[Stored items]
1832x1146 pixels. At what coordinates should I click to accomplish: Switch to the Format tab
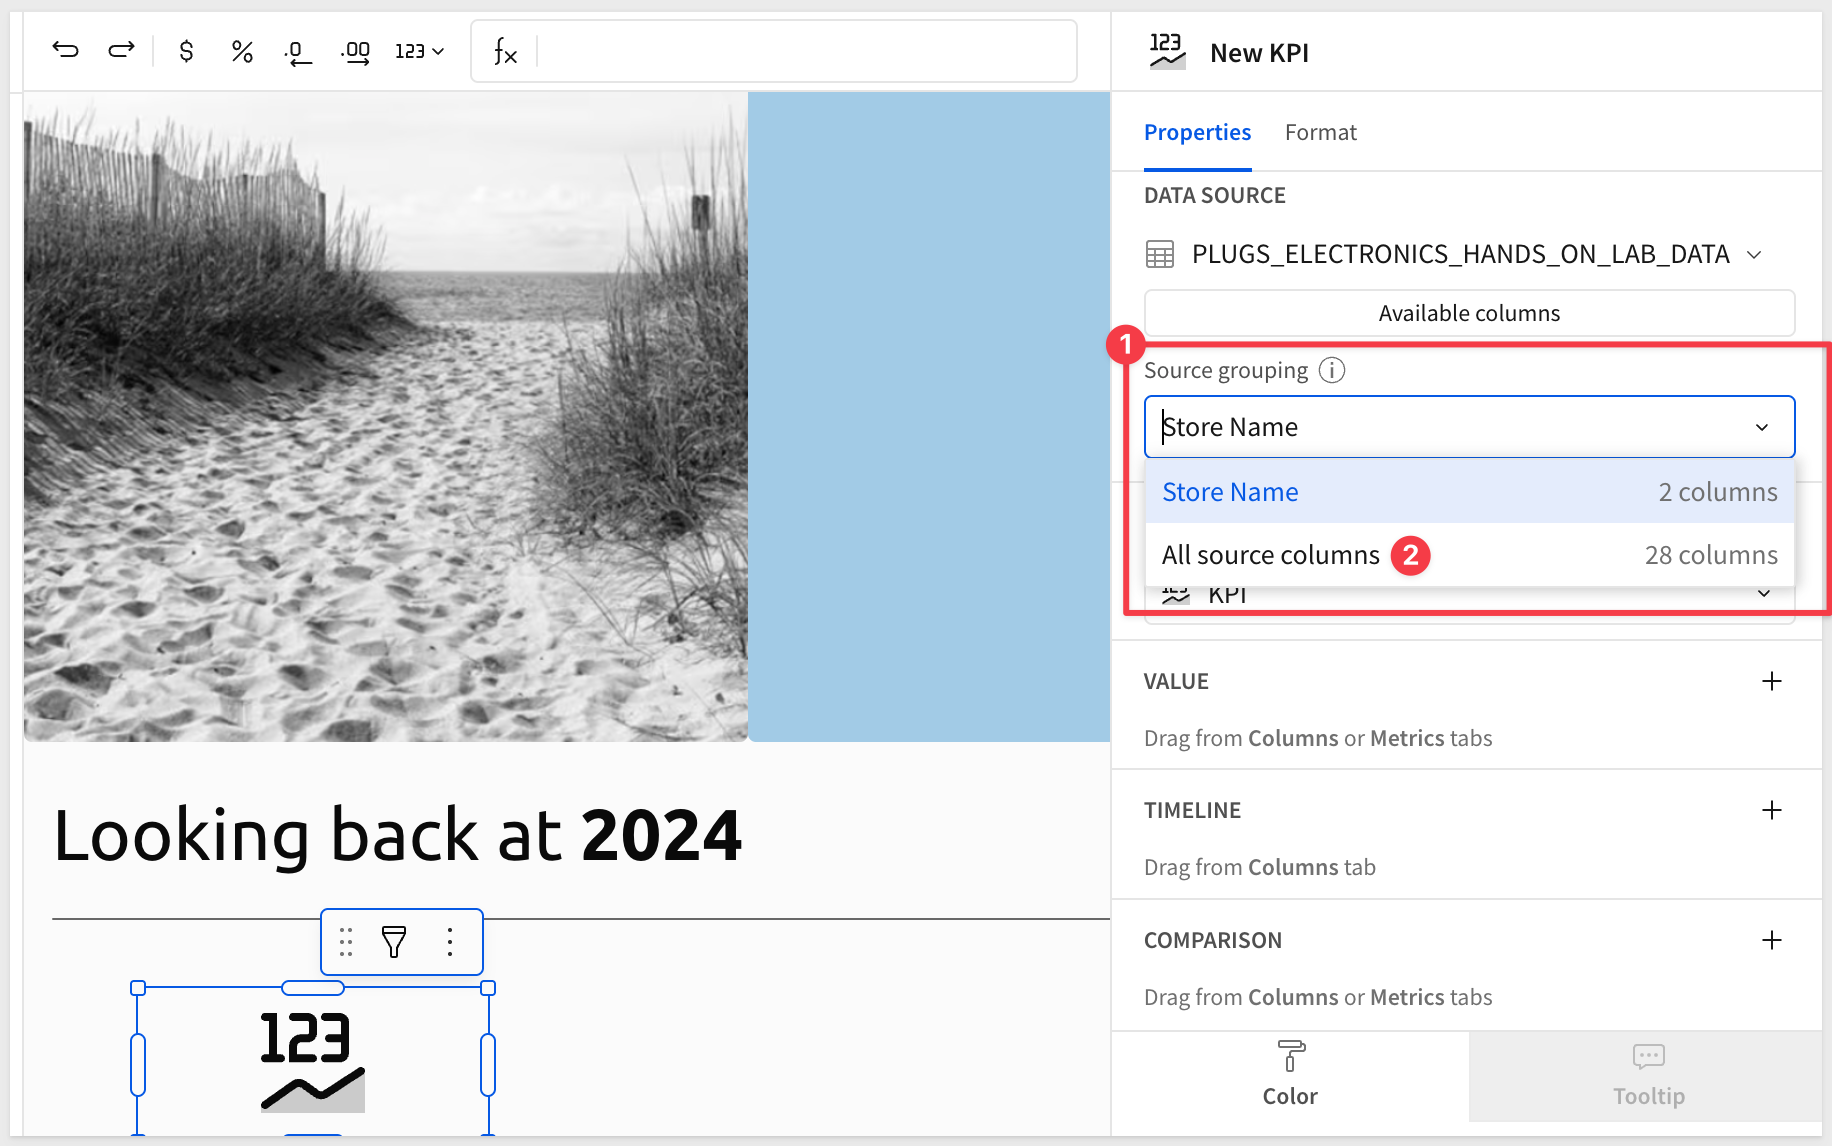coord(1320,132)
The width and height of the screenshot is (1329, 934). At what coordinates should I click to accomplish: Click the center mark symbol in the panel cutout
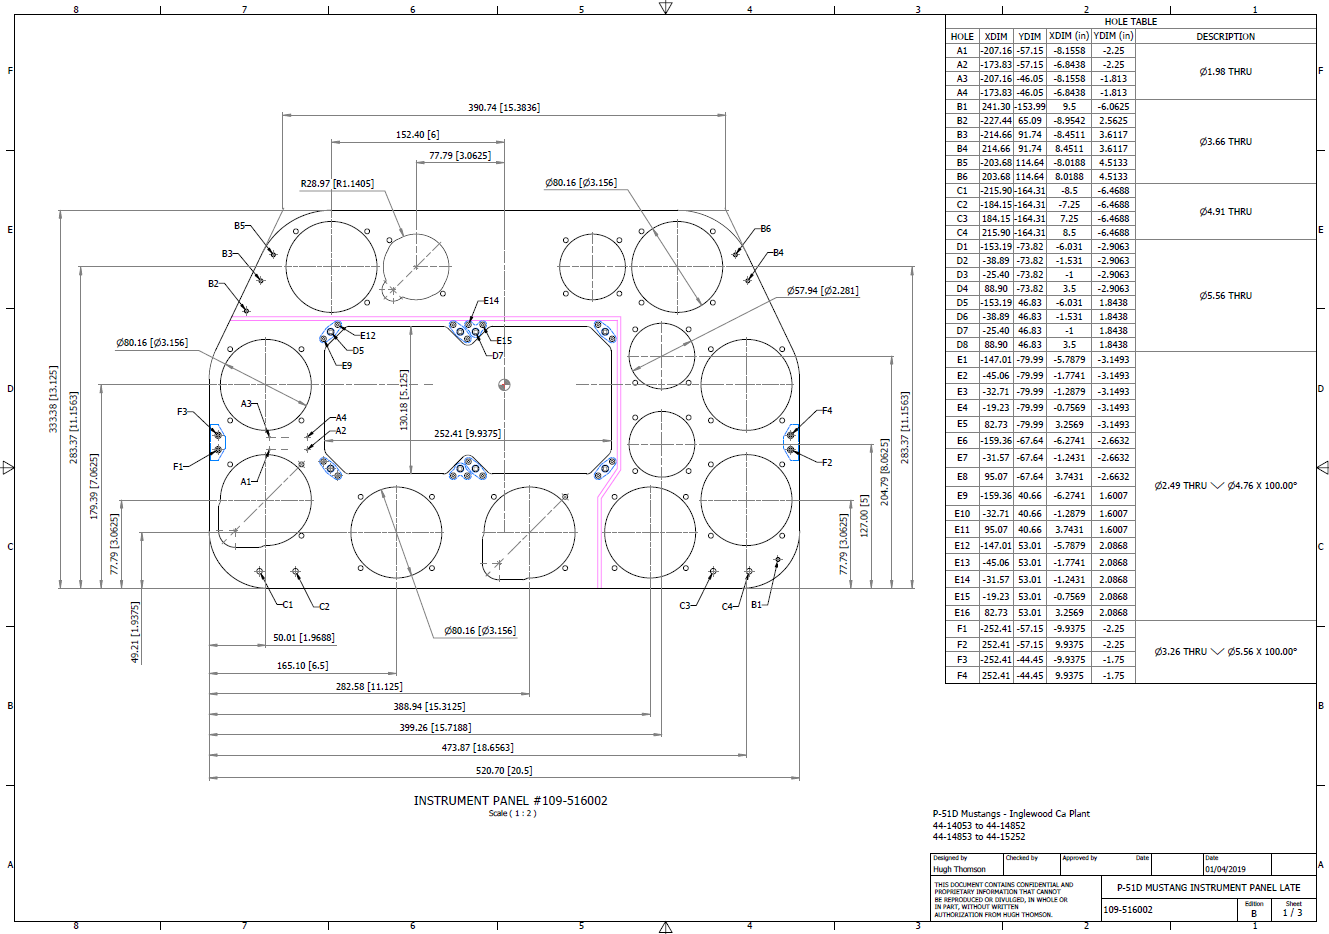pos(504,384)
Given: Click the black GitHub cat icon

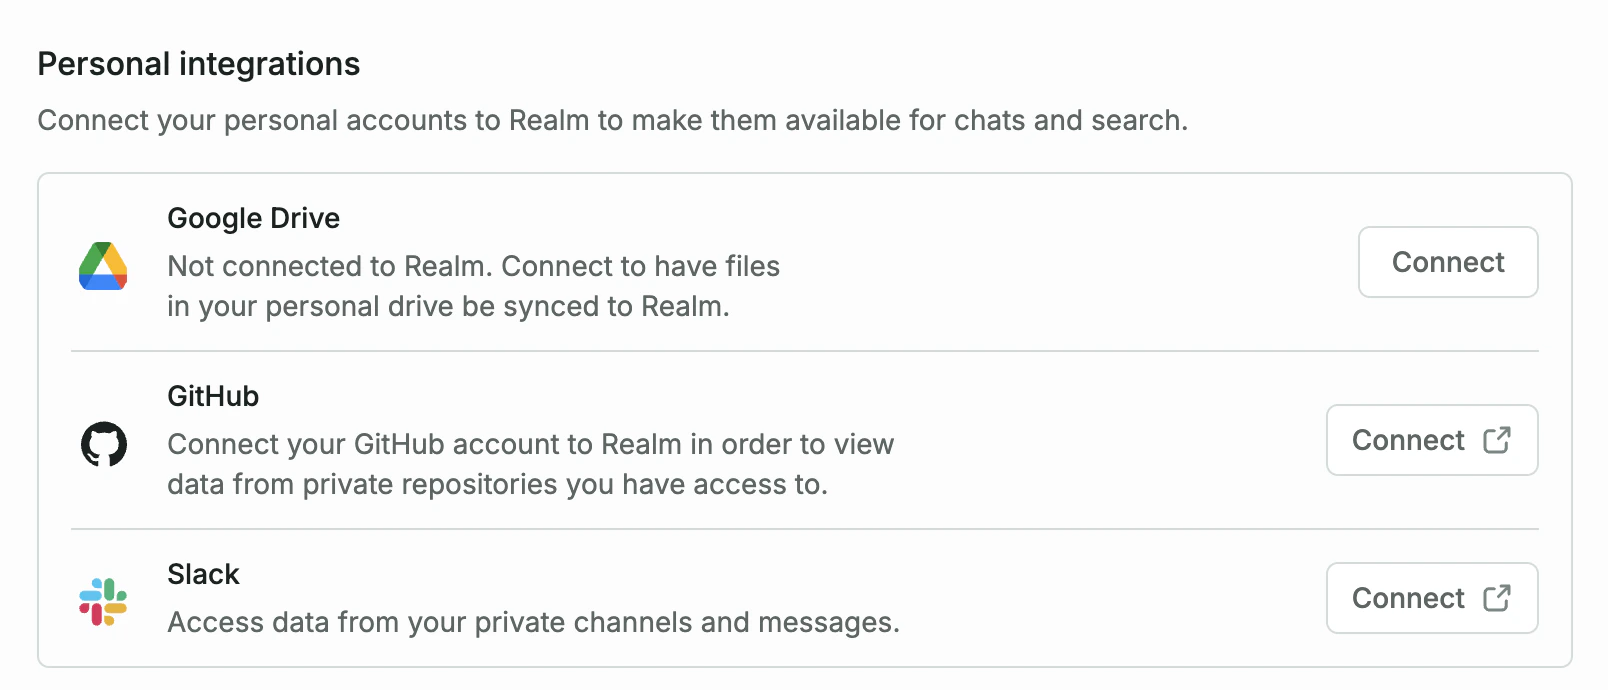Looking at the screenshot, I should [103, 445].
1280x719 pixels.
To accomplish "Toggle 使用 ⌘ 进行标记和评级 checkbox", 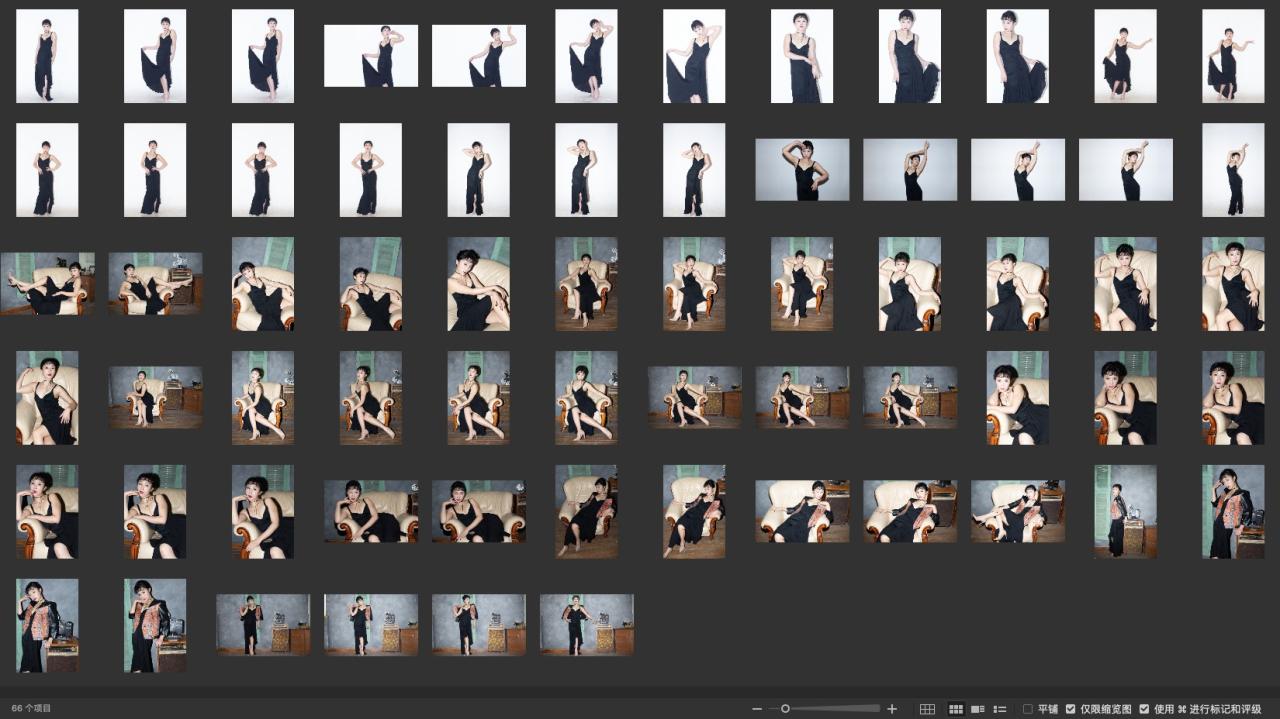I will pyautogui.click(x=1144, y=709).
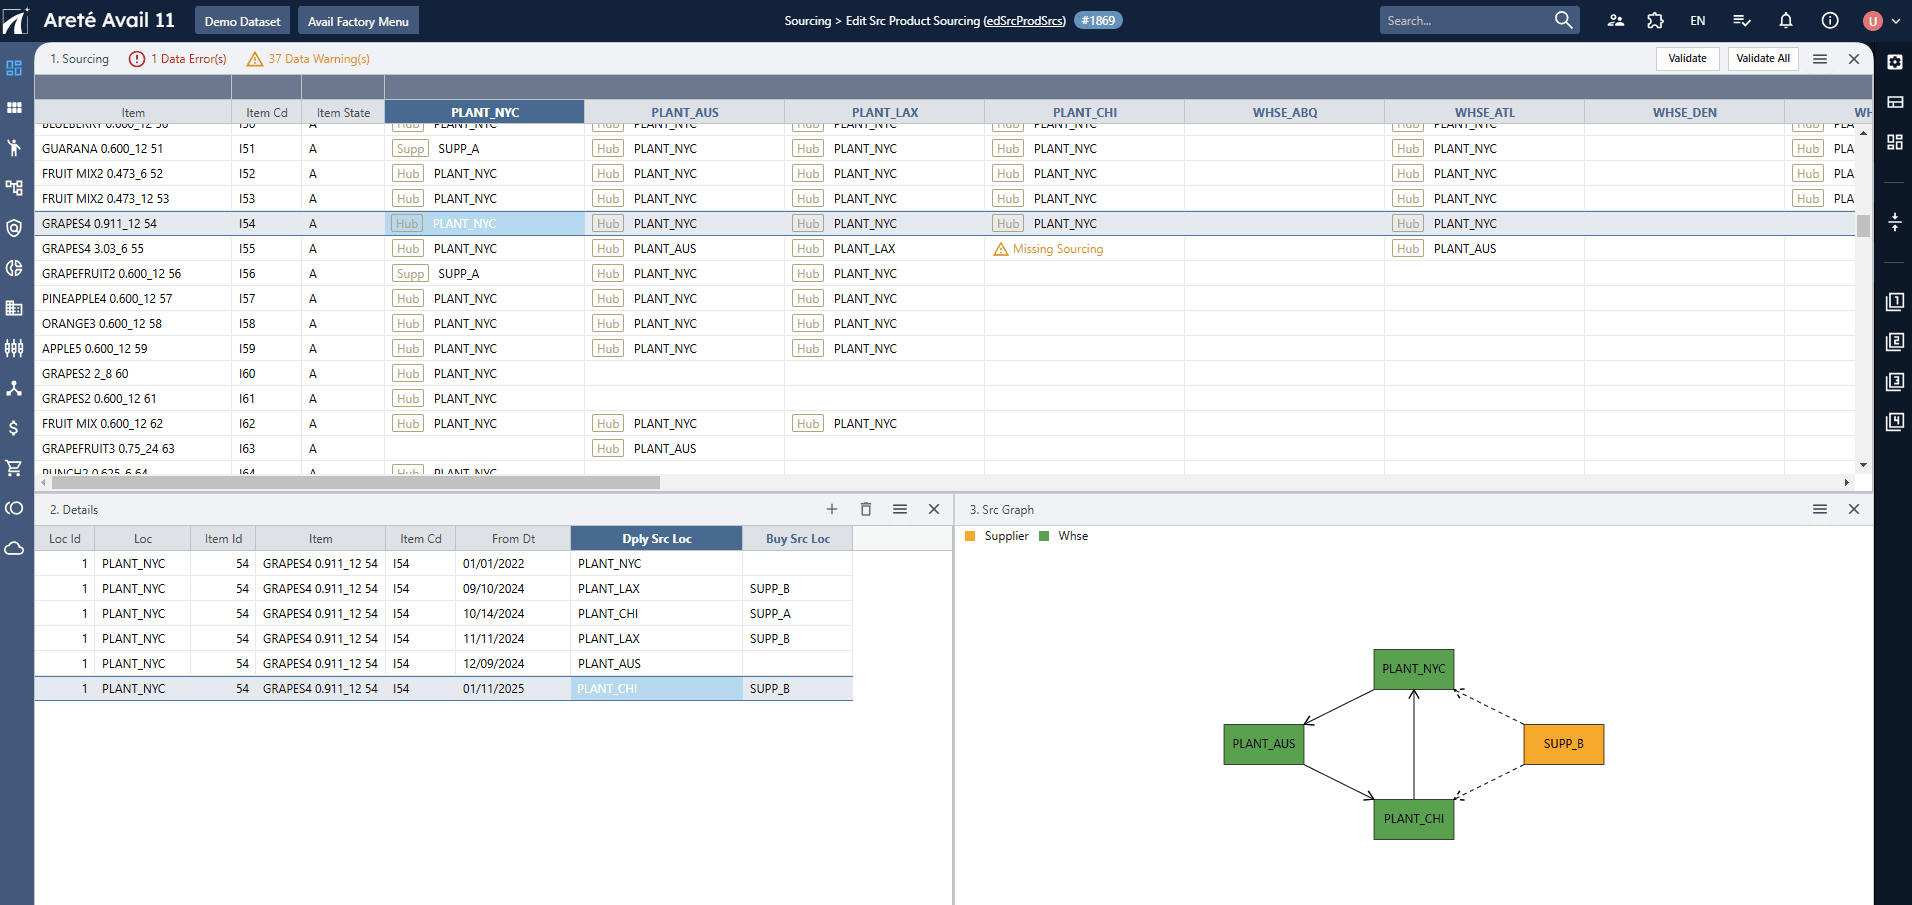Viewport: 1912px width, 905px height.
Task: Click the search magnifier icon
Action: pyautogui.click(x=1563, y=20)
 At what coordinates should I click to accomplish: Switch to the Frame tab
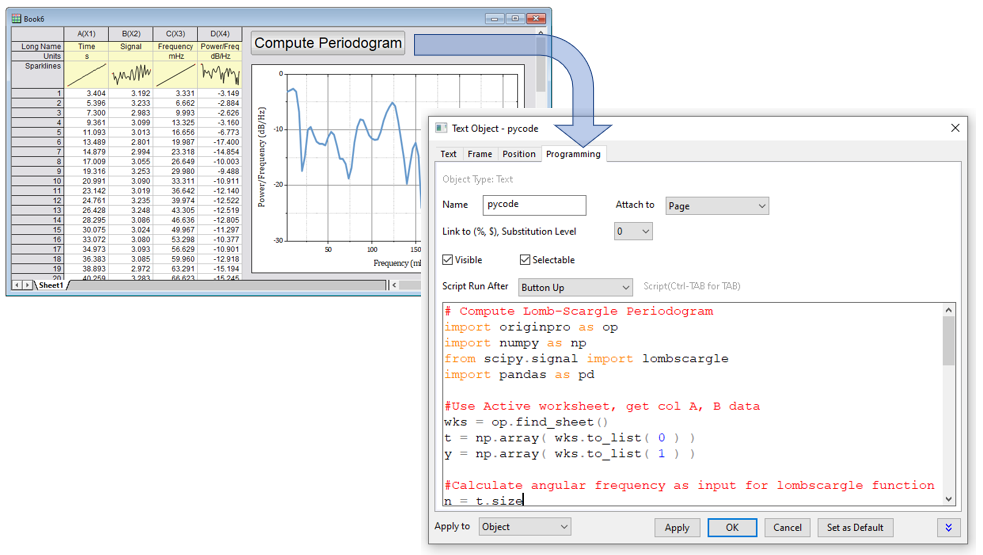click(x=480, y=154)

• _EXERCISE GOAL_
An exact restatement is expected of the lines from the line containing "the Frame tab" to the end of the data above, pictures excluded.

• _WORKED SOLUTION_
 At what coordinates should I click to accomplish: Switch to the Frame tab
click(x=480, y=154)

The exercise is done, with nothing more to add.